> **Text block**:
• • • • •

Baptiste Nayrand

'Puits à Vin' 2019

00:00 / 07:21

I think good lighting is very important.  And in the domestic abode, especially living a life traipsing from one rental every few years to another, the ability to transform a room with a low wattage bulb and a carefully chosen shade or an industrial hook-necked study lamp is a skill I’ve gained and continue to harness.  And I love the lamps of Herbert Terry.  I have a couple of them.  And if I find them for cheap: beaten, broken and in need of a little care, I occasionally bring the stray dogs home to re-build and re-sell.  It’s no hustle.  It costs more time and energy and actual cash cash money than it’s worth.  But it’s a quiet and quaint exercise, the likes of which I feel starved for in the whirlpool of the modern circus; like jigsaw puzzle making, like… writing about wine.  


So, one day, I have this old orange model 90 disassembled across the living room floor and to test the replaced power line I have the lamp plugged in.  Only I forget as much and drive a finger right into teeth of the bulb socket.  My hair jumps off the top of my head.  My whole hand and half the arm goes stiff and numb.  And I feel a jolt in my teeth, my tongue, in my eyes, almost to my skull.  And drinking the fresh and crunchy chardonnay that is the 2019 Puits à Vin from Baptiste Nayrand I feel the same jolt, the same dangerous joy.


Dangerous because this bottle aint gonna last long.  Dangerous because if I see his wines in a shop or on a list, it’s going to be hard to look beyond them.  Dangerous because where there’s desire, there’s the seed of gluttony.  Dangerous because this is a different kind of juice.


AOP Coteux du Lyonnais is a little known appelation below Beaujolais and above the Northern Rhone, that’s like being the meat in a spicy and romantic sandwich, the heavenly slices of salad and cured delight between a playful poppy-seeded burger bun and a brooding sourdough, the guest lover turning a happy marriage into a brief menage a trios.


Nayrand started his domaine in 2014, with vines planted in the 60’s, 80’s and in 2016, after a career marketing a chemical company.  If I was a better writer I’d draw some kind of ironic parallel between a man who once worked for a chemical company and now deliberately farms entirely free from chemicals, I’d paint Nayrand as a modern day hero in a parable of the everyman learning from the error of his ways, but he’s just a dude who makes wine.  Delectable, sharp, insistent, natural wine.

• • • • •

> **Extracted material**:
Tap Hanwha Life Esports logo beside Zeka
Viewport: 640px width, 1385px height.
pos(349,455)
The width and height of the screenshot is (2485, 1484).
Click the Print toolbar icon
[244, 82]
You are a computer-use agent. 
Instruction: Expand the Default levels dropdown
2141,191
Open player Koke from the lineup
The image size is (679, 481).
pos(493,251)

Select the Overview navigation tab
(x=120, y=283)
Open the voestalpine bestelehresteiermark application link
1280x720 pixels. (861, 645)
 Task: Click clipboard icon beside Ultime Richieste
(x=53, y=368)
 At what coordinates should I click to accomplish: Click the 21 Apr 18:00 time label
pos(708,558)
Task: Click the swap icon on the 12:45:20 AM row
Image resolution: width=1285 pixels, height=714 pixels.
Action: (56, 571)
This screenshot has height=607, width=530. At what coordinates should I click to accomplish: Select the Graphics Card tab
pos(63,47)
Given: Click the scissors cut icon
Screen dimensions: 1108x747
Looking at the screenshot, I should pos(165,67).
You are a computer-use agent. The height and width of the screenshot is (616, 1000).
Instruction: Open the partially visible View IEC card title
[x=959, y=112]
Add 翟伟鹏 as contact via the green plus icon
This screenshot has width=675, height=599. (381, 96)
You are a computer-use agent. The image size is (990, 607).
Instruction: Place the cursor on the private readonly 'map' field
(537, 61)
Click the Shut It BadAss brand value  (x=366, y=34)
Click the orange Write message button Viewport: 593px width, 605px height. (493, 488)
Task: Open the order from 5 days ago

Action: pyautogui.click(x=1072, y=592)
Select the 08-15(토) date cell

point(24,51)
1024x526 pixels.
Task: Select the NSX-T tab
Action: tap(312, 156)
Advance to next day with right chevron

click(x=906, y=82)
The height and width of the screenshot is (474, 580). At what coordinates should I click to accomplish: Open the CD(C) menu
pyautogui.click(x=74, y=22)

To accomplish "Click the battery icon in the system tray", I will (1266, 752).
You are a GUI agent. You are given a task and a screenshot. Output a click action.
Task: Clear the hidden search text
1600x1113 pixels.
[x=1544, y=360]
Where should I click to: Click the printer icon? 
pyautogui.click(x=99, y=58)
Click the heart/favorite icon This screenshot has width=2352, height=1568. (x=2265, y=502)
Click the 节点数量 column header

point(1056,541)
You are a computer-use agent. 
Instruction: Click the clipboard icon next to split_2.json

• • • • •

> **To do**:
a – In the records, starting at the line containing "will (1266, 752)." and ending at the end of the records, substitute "symbol" for "icon" and give those lines back with nothing else changed.
b – Carry on writing the wine review from the point where it stops.
The records have nothing to do with the text.

> **Responses by task**:
a –
To accomplish "Click the battery symbol in the system tray", I will (1266, 752).
You are a GUI agent. You are given a task and a screenshot. Output a click action.
Task: Clear the hidden search text
1600x1113 pixels.
[x=1544, y=360]
Where should I click to: Click the printer symbol? 
pyautogui.click(x=99, y=58)
Click the heart/favorite symbol This screenshot has width=2352, height=1568. (x=2265, y=502)
Click the 节点数量 column header

point(1056,541)
You are a computer-use agent. 
Instruction: Click the clipboard symbol next to split_2.json

b –
Infusion over Extraction.  That’s what Nayrand touts and what the wines themselves speak of.  They are reserved, not ungenerous, but slow to throw their hand in the air, soft of voice, calm of temperament.  A quiet, almost quaint liquid.  There’s white domestic garden flowers, snowdrop, jasmine, gaura; either just before or after bloom when the perfume isn’t so pungent that you catch it on the street, but there’s enough to make you stop and sniff the air on your way passed the nicely manicured frontage of a two storey cottage.  What else have we got?  Apricots.  Orange zest.  Lemon pound cake.  A subtle nuttiness coming in mid-palate.    It’s almost that kind of clip you get from toasted sesame.  It’s awash with a savouriness that can be hard to define; not pushily saline, though slate-like and fresh.  Goats cheese, maybe.  Popcorn, yes.  It tastes of a first-time film directors showing at an independent cinema: handheld shots of sweeping landscapes, rolling piano chords, soft drama, high tension, as scenes of a sexual nature hit the screen and your date keeps grabbing at the box between your thighs, throwing the whiff of popped corn into the air.


There’s a great backbone mark of acidity, around which the sugars entwine, a staple of good chardonnay (of which this is 100%), though this an uncomplicated,  less complex expression of the adolescent potential of the grape.  Often noted for speaking more of where it is grown, of who grows and what they do with it, than many other white grapes.  We should expect to catch a little Lyon, a little of Neyrand in the wine, and I’d say we do.  Infusion over Extraction.  The wine is infused with what the land of Lyon has to offer (in schist and deep clay) and what Nayrand has done with it (6 months ageing in 5 year old barrels, an easy malo-conversion, fine lees, organic farming, and most notably a hands-off approach to the whole game).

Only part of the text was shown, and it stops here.